En 2026, les espaces de travail des grandes entreprises françaises cumulent sous-occupation chronique et coûts élevés. Une étude fondée sur les données réelles de 300 organisations chiffre l’ampleur du décrochage depuis la pandémie.
Les chiffres sont têtus. Alors que les accords de télétravail se sont généralisés dans les entreprises françaises — 55 % d’entre elles intègrent désormais au moins deux jours par semaine de travail à distance —, les bureaux n’occupent plus qu’entre 35 % et 45 % de leur capacité. Soit une chute de vingt points par rapport aux niveaux d’avant-Covid, estimés entre 60 % et 65 %. C’est ce que révèle la troisième édition de l’étude annuelle de Sharvy, start-up montpelliéraine éditrice d’une plateforme SaaS de gestion des espaces de travail, dont les données agrègent l’activité quotidienne de plus de 100 000 collaborateurs au sein de 300 entreprises clientes — parmi lesquelles Nestlé, Engie, EDF, Safran, Vinci ou Veolia.
11 000 euros le poste, 60 % des surfaces vides
Le coût de cette sous-utilisation est documenté avec précision. Chaque poste de travail revient en moyenne à 11 000 euros par an à l’entreprise qui le maintient, que le salarié s’y installe ou non. Dans le même temps, jusqu’à 60 % des surfaces restent inoccupées sur une journée type. Le gaspillage n’est pas seulement financier : il englobe également une consommation d’énergie et de ressources sans contrepartie productive.

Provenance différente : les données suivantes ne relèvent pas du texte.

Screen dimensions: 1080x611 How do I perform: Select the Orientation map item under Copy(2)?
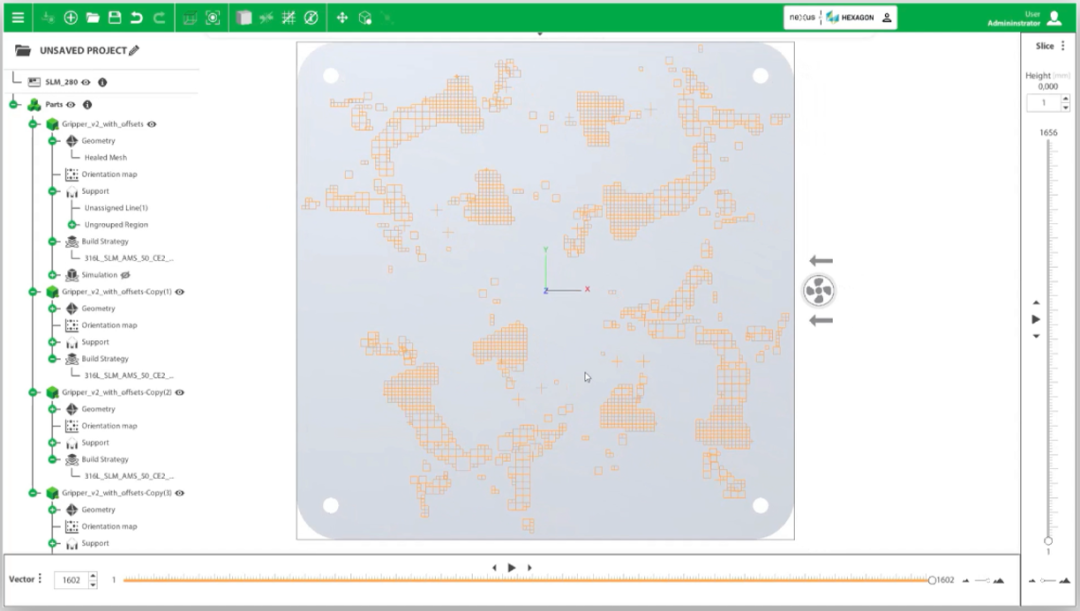[109, 426]
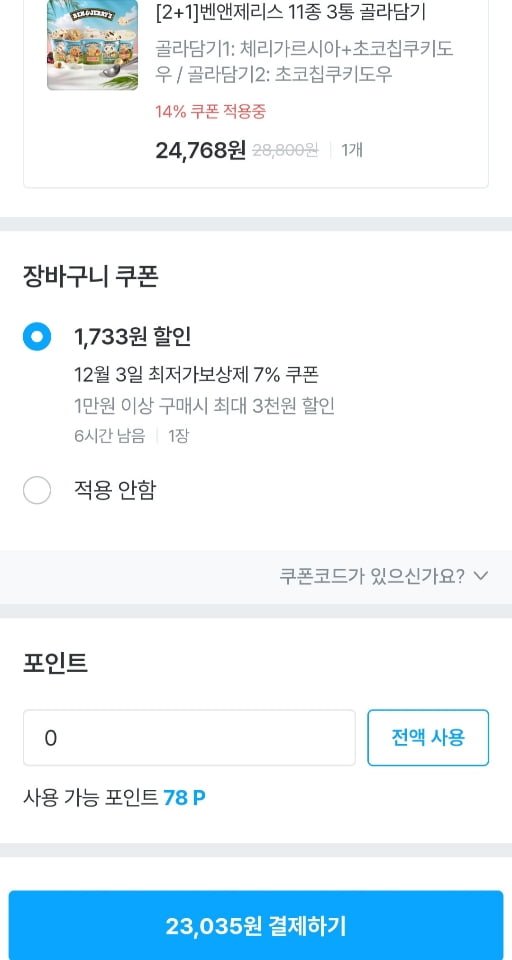
Task: Click the 1,733원 할인 label text
Action: (133, 336)
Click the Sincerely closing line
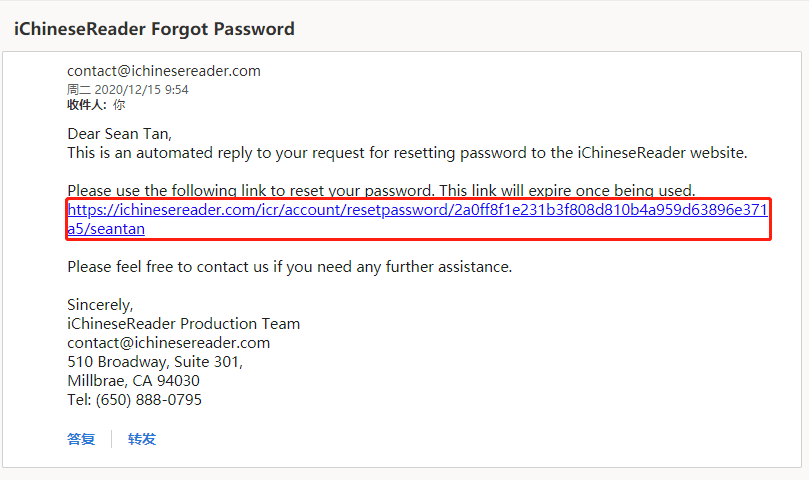 [100, 304]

Face à ces chiffres, la question de la rationalisation des mètres carrés — longtemps repoussée par les directions immobilières — s’impose désormais comme une priorité de gestion.
Le paradoxe des parkings
Le parking d’entreprise constitue un cas d’école d’inefficience perçue. Avec des taux d’occupation effectifs compris entre 60 % et 70 %, il est statistiquement loin d’être saturé. Pourtant, les collaborateurs le vivent comme tel — signe d’une répartition des places mal calibrée par rapport aux flux réels de présence. Cette mauvaise gestion a un prix : entre 600 et 3 000 euros par an et par place selon les sites. À cela s’ajoute un impact direct sur la productivité, estimé à 800 euros perdus annuellement par salarié contraint de chercher une place chaque matin.

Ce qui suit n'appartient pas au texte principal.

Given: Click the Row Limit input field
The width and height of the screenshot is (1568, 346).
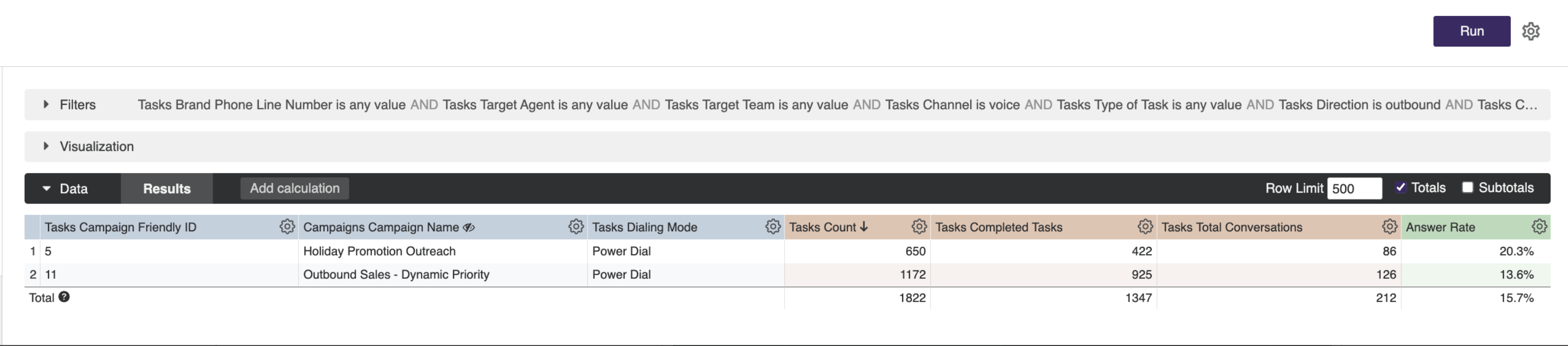Looking at the screenshot, I should click(1354, 188).
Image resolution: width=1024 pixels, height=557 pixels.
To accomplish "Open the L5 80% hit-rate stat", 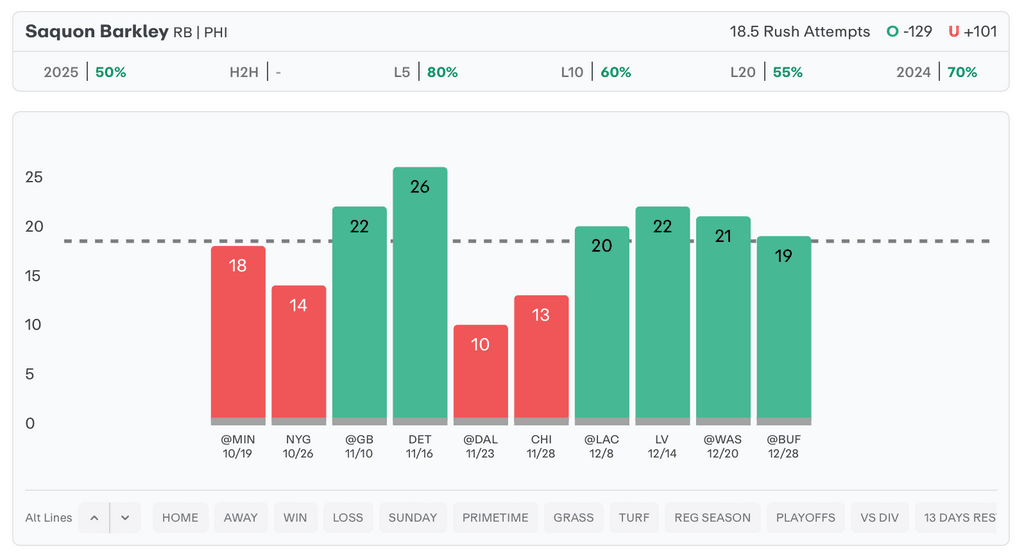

La recharge électrique, nouvelle variable d’ajustement
Depuis le 1er janvier 2025, les entreprises sont légalement tenues d’équiper leurs parkings d’au moins une borne de recharge pour vingt places, dont une accessible aux personnes à mobilité réduite. Cette contrainte réglementaire intervient dans un contexte de progression soutenue du véhicule électrique et d’efforts gouvernementaux pour accélérer l’électrification des flottes professionnelles. Résultat : 60 % des salariés considèrent aujourd’hui l’accès à une borne de recharge sur leur lieu de travail comme un équipement indispensable au quotidien. Ce qui relevait hier du confort devient un critère d’attractivité employeur.

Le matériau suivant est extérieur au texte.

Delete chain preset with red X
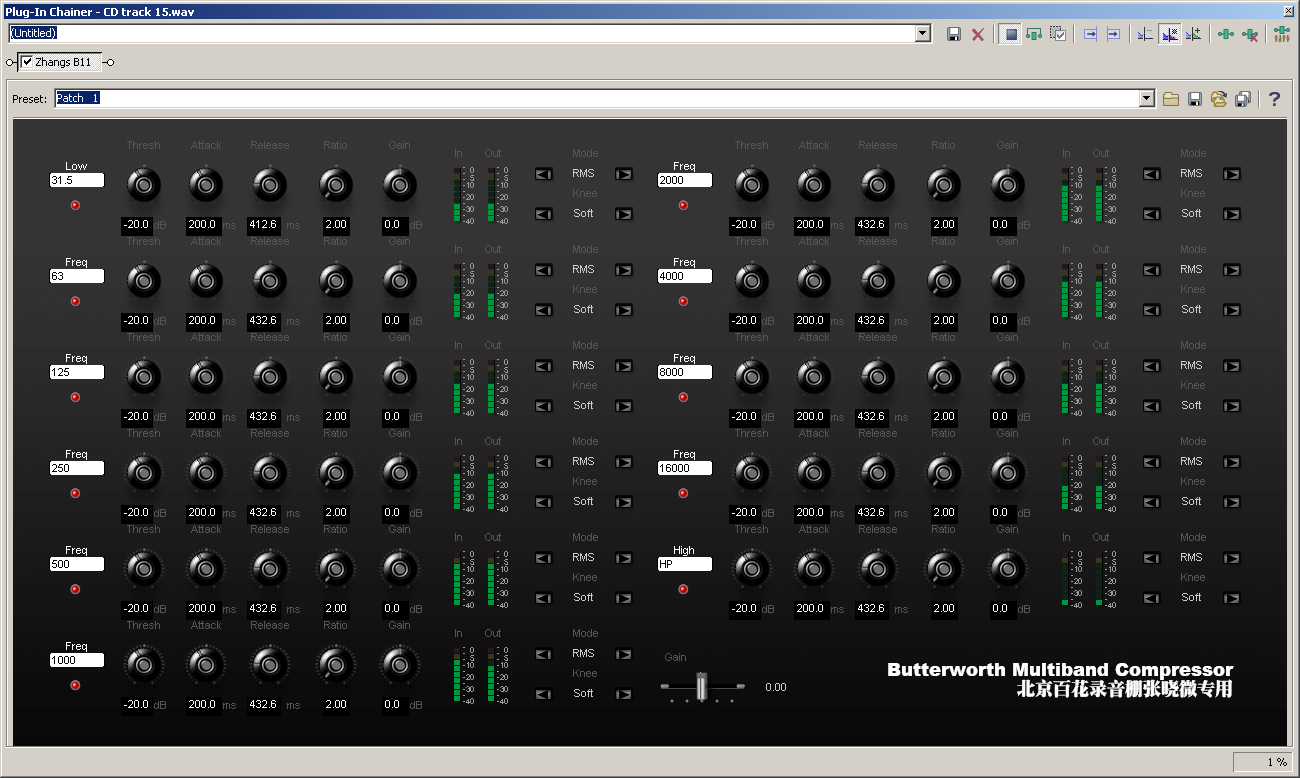tap(978, 34)
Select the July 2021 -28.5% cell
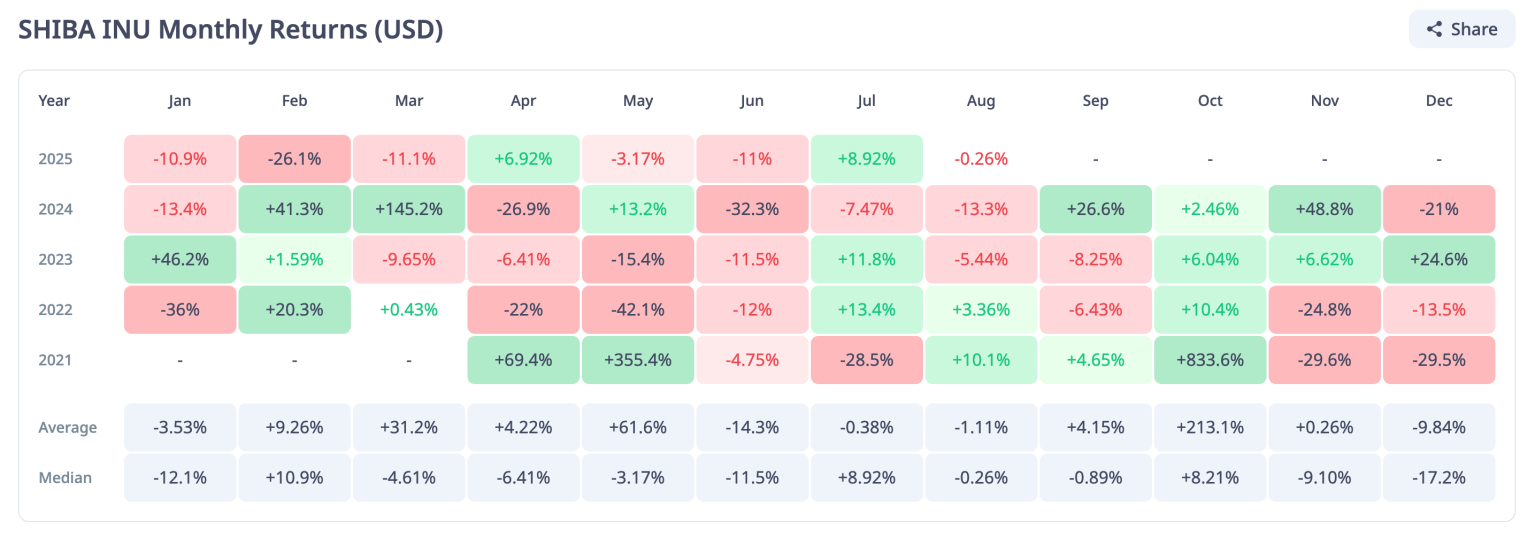 [x=867, y=360]

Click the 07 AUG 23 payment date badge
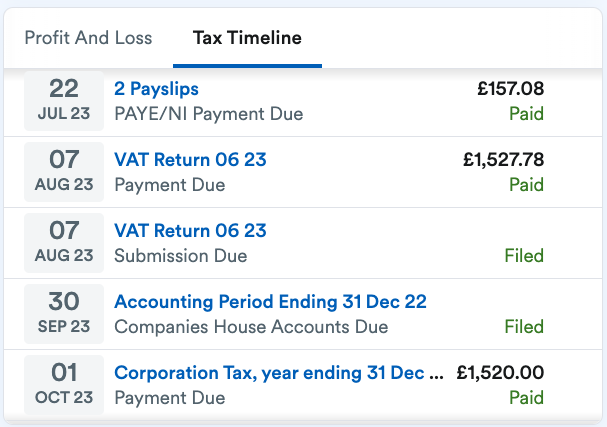tap(64, 172)
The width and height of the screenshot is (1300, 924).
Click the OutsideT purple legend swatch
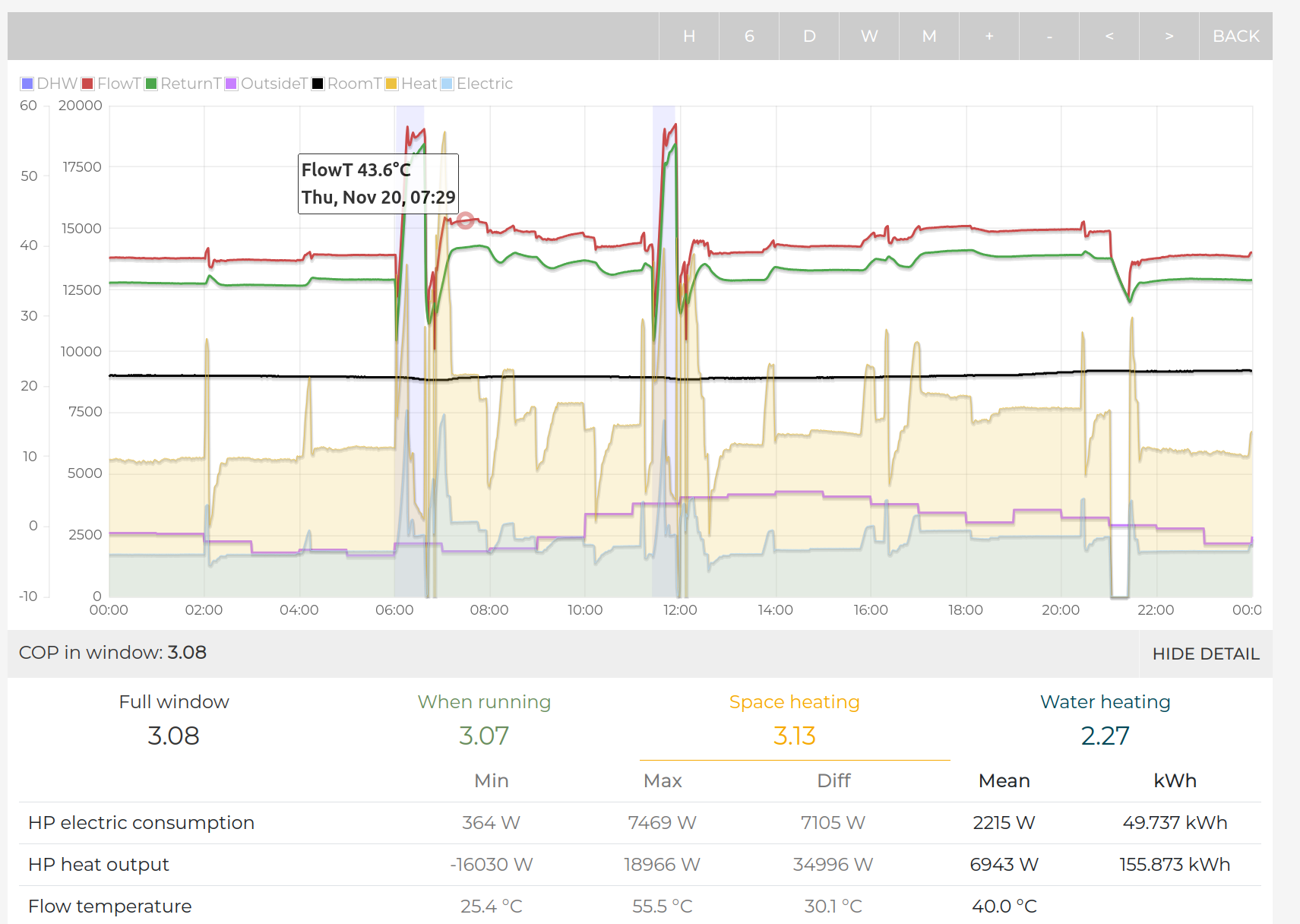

Le « smart office » comme réponse opérationnelle
La réponse que Sharvy entend apporter à ces dysfonctionnements repose sur ce que le secteur désigne sous le terme de « workplace management » : une plateforme numérique permettant de piloter en temps réel l’occupation des bureaux, la gestion des parkings et la recharge électrique. L’outil vise quatre fonctions : visibilité en temps réel, analyse des données d’usage, automatisation des attributions et aide à la décision pour les directions. Lancée en 2018, la start-up revendique une présence dans plus de 20 pays et un chiffre d’affaires de 1,1 million d’euros en 2025, en hausse de 175 % sur quatre ans. L’équilibre financier a été atteint la même année. Le livre blanc complet est disponible sur le site de l’entreprise.